> REQUIREMENT: Once you reach the line that contains "Screen dimensions: 870x1245", retype it and every line after it exactly, ending with the last line of the entries.

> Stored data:
***

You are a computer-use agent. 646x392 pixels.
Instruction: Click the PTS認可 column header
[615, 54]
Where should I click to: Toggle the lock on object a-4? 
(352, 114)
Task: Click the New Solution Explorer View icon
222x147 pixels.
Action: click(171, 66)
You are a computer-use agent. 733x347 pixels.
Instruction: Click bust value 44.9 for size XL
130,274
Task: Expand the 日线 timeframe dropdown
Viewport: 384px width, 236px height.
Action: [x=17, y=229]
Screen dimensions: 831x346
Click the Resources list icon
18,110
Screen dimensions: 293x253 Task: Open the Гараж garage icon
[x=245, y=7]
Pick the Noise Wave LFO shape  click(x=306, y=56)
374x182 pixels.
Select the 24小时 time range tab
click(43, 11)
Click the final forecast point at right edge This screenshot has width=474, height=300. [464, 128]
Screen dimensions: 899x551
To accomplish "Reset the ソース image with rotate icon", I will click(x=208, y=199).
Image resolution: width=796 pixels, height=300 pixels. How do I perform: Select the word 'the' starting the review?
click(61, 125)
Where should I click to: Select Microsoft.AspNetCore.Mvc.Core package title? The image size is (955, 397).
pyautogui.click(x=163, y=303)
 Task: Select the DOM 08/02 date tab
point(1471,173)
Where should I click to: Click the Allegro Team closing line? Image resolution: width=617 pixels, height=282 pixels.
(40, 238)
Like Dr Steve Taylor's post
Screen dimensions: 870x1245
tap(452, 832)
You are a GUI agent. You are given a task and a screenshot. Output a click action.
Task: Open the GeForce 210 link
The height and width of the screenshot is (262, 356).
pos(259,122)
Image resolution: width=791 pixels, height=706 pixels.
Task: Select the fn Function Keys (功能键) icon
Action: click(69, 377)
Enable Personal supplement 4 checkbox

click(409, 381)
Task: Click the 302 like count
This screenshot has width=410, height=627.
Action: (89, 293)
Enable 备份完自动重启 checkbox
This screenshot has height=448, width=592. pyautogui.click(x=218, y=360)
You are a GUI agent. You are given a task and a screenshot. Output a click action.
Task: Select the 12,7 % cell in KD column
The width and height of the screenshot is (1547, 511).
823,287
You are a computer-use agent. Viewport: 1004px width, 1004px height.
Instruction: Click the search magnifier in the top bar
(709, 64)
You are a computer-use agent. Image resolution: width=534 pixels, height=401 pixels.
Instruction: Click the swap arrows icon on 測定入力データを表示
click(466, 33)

***

> YOUR SOLUTION:
Screen dimensions: 870x1245
tap(452, 832)
You are a GUI agent. You are given a task and a screenshot. Output a click action.
Task: Open the GeForce 210 link
The height and width of the screenshot is (262, 356).
pos(259,122)
Image resolution: width=791 pixels, height=706 pixels.
Task: Select the fn Function Keys (功能键) icon
Action: click(69, 377)
Enable Personal supplement 4 checkbox

click(409, 381)
Task: Click the 302 like count
This screenshot has width=410, height=627.
Action: (89, 293)
Enable 备份完自动重启 checkbox
This screenshot has height=448, width=592. pyautogui.click(x=218, y=360)
You are a GUI agent. You are given a task and a screenshot. Output a click action.
Task: Select the 12,7 % cell in KD column
The width and height of the screenshot is (1547, 511).
823,287
You are a computer-use agent. Viewport: 1004px width, 1004px height.
Instruction: Click the search magnifier in the top bar
(709, 64)
You are a computer-use agent. Image resolution: width=534 pixels, height=401 pixels.
Instruction: Click the swap arrows icon on 測定入力データを表示
click(466, 33)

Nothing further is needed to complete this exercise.